_SET PROBLEM:_
Render the material from the line with "You are a computer-use agent. 1389x868" up to and including the line with "Select the Past/Forecast" as a numbered list, leaving out any blank lines.

● ● ● ● ● ● ●

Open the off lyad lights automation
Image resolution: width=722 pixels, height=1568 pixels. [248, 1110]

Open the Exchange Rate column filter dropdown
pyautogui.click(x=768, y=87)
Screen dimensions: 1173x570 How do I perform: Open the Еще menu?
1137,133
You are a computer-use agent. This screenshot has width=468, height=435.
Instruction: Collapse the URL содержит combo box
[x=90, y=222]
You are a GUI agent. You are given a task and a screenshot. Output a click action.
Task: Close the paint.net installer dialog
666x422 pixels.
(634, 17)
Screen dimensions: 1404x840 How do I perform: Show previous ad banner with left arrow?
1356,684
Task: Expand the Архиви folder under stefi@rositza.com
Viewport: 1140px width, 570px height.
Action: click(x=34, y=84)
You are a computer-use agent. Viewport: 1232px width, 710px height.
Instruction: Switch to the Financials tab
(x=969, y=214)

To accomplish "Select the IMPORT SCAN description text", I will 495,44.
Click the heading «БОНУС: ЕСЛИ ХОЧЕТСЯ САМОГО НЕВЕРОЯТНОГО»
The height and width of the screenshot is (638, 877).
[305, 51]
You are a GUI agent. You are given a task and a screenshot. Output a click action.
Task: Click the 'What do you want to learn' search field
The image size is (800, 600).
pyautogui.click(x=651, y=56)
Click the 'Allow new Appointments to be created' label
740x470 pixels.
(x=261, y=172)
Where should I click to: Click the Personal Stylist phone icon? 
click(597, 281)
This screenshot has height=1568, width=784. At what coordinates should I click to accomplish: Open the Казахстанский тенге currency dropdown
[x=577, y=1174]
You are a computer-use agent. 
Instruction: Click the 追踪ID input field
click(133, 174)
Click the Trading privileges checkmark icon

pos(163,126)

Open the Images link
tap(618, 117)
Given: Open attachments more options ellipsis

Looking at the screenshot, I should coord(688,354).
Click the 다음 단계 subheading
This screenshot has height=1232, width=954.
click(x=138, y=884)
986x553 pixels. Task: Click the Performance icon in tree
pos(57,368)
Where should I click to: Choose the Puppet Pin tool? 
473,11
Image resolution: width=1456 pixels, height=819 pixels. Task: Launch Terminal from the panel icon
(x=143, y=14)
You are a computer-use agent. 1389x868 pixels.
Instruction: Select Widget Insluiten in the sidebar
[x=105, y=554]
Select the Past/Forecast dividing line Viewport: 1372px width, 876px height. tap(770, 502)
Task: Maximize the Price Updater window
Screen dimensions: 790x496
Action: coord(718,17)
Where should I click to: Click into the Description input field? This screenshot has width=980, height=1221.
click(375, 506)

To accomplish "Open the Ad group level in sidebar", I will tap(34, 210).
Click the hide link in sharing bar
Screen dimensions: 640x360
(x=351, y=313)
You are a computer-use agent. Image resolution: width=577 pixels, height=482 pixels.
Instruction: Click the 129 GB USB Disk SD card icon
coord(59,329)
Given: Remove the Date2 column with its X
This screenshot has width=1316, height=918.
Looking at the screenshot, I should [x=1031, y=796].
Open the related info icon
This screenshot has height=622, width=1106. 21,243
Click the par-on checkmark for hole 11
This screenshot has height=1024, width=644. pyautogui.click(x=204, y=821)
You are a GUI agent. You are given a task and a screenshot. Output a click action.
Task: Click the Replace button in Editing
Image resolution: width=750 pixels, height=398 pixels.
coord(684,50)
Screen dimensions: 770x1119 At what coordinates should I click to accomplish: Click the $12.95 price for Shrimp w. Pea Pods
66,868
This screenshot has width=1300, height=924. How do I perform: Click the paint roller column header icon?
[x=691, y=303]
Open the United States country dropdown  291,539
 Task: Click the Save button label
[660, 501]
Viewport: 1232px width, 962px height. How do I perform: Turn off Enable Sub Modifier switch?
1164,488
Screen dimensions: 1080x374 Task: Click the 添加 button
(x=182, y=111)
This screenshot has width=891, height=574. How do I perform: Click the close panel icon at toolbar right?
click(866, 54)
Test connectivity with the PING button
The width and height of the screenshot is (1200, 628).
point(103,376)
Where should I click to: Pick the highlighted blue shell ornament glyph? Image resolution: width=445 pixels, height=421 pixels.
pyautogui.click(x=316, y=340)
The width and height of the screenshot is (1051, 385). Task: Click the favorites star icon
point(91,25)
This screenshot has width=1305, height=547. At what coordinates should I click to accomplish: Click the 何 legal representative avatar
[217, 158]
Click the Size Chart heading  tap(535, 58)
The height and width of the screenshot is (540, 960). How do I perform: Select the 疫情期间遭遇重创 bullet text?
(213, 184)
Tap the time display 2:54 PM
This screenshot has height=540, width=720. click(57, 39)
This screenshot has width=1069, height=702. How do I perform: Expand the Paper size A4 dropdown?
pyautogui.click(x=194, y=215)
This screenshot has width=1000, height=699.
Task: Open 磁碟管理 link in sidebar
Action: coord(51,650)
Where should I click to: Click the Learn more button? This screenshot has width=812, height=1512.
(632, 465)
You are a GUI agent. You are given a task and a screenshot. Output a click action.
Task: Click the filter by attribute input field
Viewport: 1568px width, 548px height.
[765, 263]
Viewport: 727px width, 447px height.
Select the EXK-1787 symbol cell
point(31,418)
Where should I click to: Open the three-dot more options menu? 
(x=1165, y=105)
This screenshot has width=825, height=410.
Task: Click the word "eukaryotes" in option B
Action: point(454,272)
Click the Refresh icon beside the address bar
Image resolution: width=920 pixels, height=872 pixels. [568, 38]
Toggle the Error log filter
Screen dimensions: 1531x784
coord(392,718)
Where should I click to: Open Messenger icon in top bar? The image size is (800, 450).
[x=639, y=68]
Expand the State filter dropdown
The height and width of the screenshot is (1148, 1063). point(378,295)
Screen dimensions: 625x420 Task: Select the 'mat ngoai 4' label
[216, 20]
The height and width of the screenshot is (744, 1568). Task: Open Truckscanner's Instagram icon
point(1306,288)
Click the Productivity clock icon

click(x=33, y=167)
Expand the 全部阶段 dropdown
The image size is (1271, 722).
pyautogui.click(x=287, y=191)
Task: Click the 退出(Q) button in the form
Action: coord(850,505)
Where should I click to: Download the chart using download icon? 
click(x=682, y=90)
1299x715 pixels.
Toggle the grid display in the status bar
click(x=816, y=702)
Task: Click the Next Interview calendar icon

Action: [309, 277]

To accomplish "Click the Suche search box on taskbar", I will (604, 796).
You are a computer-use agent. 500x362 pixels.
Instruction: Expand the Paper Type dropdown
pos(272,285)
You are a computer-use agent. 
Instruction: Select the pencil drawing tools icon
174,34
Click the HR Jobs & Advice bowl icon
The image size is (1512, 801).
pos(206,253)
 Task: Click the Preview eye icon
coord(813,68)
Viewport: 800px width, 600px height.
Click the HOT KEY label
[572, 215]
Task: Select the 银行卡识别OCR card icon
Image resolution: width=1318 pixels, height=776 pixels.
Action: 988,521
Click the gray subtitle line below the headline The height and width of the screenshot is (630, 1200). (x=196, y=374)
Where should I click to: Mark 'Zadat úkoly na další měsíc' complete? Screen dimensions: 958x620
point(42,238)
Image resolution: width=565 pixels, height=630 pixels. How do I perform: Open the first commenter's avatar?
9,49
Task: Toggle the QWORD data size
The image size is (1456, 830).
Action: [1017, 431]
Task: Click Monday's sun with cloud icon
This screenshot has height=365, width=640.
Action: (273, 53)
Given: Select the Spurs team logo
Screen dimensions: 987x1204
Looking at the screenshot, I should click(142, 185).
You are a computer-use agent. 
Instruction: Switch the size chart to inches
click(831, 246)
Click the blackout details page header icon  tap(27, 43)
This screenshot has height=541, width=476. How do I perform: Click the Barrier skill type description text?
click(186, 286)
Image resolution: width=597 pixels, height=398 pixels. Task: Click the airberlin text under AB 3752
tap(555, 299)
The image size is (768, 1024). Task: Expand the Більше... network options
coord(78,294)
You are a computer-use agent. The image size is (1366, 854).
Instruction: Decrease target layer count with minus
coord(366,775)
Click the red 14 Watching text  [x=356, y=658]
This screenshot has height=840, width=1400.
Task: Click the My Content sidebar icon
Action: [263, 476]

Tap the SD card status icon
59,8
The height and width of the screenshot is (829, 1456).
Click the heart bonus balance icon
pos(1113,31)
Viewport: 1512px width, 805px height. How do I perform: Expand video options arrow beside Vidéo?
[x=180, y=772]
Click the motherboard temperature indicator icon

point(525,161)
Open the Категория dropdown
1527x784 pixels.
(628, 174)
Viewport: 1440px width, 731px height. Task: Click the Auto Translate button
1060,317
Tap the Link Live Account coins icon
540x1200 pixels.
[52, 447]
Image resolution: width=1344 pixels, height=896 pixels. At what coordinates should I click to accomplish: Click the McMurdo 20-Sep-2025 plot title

● ● ● ● ● ● ●

_RIGHT ANSWER:_
1. You are a computer-use agent. 1389x868 pixels.
2. Instruction: Select Widget Insluiten in the sidebar
3. [x=105, y=554]
4. Select the Past/Forecast dividing line Viewport: 1372px width, 876px height. tap(770, 502)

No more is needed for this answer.